According to Howard Hawks in an interview he did with Peter Bogdanovich, there's an "alternate" version of "R.R.' where Groot narrarates (as opposed to the pages of the diary that divide up the film. Hawks mentioned that he considered this the "definitive" version.
I've never seen this version anywhere and was curious if anyone else ever has and, if so, how it compares to the more available "diary" version.
Howard Hawks probably looked better when his wife told him what to wear. The diary version is the best for me. I first saw Red River at a drive-in theater in about 1952. When it started showing up on TV in the late fifties, it was still the diary version. I read somewhere once the Walter Brenan narraration was added at a rather late date to shorten the movie for TV showing. For me the turning of the pages with Dimitri Tiomkin's bouncey version of Texas, Our Texas (the state anthem) playing goes more with the epic, mythic mood of the picture. It doesn't bother me that the song wasn't written until the 1930's, and I'm sure it didn't bother Dimitri, if he even knew it!
To me the narraration version is a mutilation.
He maketh His sun to rise on the evil and on the good... St. Matthew 5:45
I first saw "Red River" in 1964, as a 10 year-old in Dallas at my neighborhood theatre, owned by one of John Wayne's Texas friends, Gordon McLendon. McLendon liked to occasionally trot out old prints of Duke's past gems for a week-long run at one or another of his theatres. He may have personally owned some of the prints.
I say this because the print of "Red River" I saw was the Brennan-narrated version. Later, during the VHS period, I bought a copy of the alleged "Director's Cut" and found it was the "diary" version. At the time, I assumed my childhood memory of Brennan narrating the film was simply wrong and that the film had always used the diary. Later, I read somewhere that there had actually been two versions, and that the narrated version had been the first one released to theatres.
There are many conflicting versions of what follows next, but this is what I first heard: Howard Hughes filed a lawsuit against United Artists, alleging that "Red River" plaigerized his 1943 film "The Outlaw", which Hawks had partially directed before being replaced by someone else (maybe Hughes himself?). I'm not sure what part of "Red River" was at issue in this suit, as various versions of this story cite different scenes as being a rip-off of "The Outlaw." However, UA remedied the situation by paying a sum of money to Hughes in an out-of-court settlement and calling in all release prints of "Red River." At what point in R-R's release cycle (first-run or second-run) this event occurred, I do not know. The original prints were supposedly destroyed and new ones struck off with the diary motif added as written pages superimposed over transition scenics.
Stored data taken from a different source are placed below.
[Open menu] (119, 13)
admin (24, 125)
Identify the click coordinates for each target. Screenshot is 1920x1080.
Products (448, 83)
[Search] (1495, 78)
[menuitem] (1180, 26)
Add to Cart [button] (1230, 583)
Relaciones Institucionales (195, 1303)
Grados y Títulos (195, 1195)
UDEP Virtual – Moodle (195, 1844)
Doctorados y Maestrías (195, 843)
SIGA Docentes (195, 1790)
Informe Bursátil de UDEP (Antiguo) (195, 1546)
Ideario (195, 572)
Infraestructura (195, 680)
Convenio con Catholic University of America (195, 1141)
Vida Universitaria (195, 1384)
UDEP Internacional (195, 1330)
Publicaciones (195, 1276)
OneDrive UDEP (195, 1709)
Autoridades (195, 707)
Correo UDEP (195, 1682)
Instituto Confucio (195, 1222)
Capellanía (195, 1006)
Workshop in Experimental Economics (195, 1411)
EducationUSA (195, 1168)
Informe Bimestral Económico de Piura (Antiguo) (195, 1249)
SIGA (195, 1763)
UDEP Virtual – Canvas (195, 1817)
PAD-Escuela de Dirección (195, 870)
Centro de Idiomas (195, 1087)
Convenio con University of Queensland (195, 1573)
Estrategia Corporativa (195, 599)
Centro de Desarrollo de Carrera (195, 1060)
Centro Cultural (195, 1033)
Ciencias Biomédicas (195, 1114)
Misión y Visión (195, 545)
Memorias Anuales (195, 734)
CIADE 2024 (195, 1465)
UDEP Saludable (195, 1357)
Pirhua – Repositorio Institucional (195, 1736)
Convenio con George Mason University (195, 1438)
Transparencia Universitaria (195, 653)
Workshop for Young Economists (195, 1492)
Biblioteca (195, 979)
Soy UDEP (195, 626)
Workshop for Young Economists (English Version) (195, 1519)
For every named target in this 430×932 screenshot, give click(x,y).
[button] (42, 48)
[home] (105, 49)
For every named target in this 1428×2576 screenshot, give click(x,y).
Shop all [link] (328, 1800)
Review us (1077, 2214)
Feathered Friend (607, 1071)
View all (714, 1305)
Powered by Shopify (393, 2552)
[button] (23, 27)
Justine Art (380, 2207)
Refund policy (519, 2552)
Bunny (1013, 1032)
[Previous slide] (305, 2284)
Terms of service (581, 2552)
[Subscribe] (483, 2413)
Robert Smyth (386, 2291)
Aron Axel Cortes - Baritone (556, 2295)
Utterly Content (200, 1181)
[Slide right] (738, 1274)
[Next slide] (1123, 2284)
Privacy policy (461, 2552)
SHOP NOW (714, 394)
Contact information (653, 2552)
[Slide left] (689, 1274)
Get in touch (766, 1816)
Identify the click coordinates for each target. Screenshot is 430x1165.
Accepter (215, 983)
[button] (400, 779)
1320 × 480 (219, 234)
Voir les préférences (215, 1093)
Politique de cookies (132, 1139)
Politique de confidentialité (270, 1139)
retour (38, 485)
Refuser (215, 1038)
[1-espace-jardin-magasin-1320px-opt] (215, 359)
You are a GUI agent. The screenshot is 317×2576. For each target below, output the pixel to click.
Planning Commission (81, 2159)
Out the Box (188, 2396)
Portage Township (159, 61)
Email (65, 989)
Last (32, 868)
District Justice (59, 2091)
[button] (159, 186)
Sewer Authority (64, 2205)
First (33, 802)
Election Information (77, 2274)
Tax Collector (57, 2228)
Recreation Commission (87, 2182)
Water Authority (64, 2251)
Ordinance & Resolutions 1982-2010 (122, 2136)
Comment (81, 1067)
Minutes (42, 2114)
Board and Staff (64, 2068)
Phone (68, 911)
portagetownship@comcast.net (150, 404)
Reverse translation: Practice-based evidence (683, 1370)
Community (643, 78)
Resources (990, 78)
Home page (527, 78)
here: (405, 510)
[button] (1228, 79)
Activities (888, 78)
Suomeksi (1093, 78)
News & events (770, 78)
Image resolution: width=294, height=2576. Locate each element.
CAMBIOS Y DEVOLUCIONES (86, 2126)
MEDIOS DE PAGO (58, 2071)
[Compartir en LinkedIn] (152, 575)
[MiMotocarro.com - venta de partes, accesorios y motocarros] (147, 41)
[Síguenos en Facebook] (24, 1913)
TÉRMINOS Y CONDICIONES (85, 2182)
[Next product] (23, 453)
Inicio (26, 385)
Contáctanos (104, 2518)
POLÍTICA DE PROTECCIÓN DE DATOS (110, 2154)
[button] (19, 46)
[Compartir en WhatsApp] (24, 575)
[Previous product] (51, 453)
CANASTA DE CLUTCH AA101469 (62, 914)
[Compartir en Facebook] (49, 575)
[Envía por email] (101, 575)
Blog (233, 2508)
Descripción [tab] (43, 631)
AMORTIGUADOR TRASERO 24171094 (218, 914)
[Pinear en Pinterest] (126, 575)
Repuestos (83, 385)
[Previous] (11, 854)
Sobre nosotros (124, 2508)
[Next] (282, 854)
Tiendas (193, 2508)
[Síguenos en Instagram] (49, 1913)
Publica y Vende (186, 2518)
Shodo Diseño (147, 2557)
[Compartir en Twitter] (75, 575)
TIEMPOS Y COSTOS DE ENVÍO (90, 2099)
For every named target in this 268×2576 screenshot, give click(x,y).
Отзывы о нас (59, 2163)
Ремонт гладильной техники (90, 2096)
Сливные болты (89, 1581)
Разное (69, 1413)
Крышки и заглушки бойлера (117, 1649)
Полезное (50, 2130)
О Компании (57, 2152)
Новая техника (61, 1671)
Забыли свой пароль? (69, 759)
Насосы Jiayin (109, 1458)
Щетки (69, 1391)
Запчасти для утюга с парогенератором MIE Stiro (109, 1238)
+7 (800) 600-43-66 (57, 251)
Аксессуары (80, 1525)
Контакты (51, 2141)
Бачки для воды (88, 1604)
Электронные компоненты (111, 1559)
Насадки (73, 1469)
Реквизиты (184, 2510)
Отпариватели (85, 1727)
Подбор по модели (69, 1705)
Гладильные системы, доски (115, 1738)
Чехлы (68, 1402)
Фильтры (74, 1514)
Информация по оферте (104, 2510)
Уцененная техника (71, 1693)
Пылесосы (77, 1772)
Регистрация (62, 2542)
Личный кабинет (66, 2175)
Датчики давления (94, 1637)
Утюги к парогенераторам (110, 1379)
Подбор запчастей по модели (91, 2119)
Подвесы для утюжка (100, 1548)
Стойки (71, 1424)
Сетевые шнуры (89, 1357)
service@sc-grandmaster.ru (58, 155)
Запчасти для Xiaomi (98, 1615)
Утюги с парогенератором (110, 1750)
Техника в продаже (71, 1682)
McLendon's print may have been his personal possession because, obviously, the UA zone office in 1964 was not supposed to be in possession of a print that was supposed to have been destroyed by company order in 1948 or '49. However, if any prints had been struck off for private sale (and this was occasionally done for industry or company insiders) before the originals were called in, this might explain the existence of such a print as late as 1964. What the UA zone office thought about the print being projected commercially at that date is anyone's guess, unless the copyright had been allowed to expire (unlikely, given the film was less than 20 years old at that time).
For what it's worth, my memory of the picture quality of the projected image is that it was not very good - bad contrast, quite scratchy, a few skips - i.e., pretty standard for release prints of old movies at that time (quite possibly a print made from another print), and not at all up to the quality of a first-generation print from an excellent pre-print source.
Consider the now-famous story of the last known 70mm roadshow-length print of "The Alamo" being found in a Toronto UA zone office 26 years after all such prints were ordered returned to the home office for destruction; the Toronto office simply thought they had the 35mm 161-minute version because it was stored in the wrong size can, with the running time mislabeled, and they had never actually inspected the film! So, I guess it's possible that the Dallas office, too, had something other than what they were supposed to have when the Walter Brennan-narrated 35mm version of "Red River" packed 'em in at the Casa Linda Theatre in 1964.
Belated thanks for a fascinating account of the back story of the narration version. I have a feeling, based on your info, that it's not very likely that I'll see this version any time soon which is too bad. While I agree completely that the diary version adds a more "mythic" quality that fits the film perfectly, I'd still love to see the alternate version if for no other reason than curiosity toward a film I've always loved.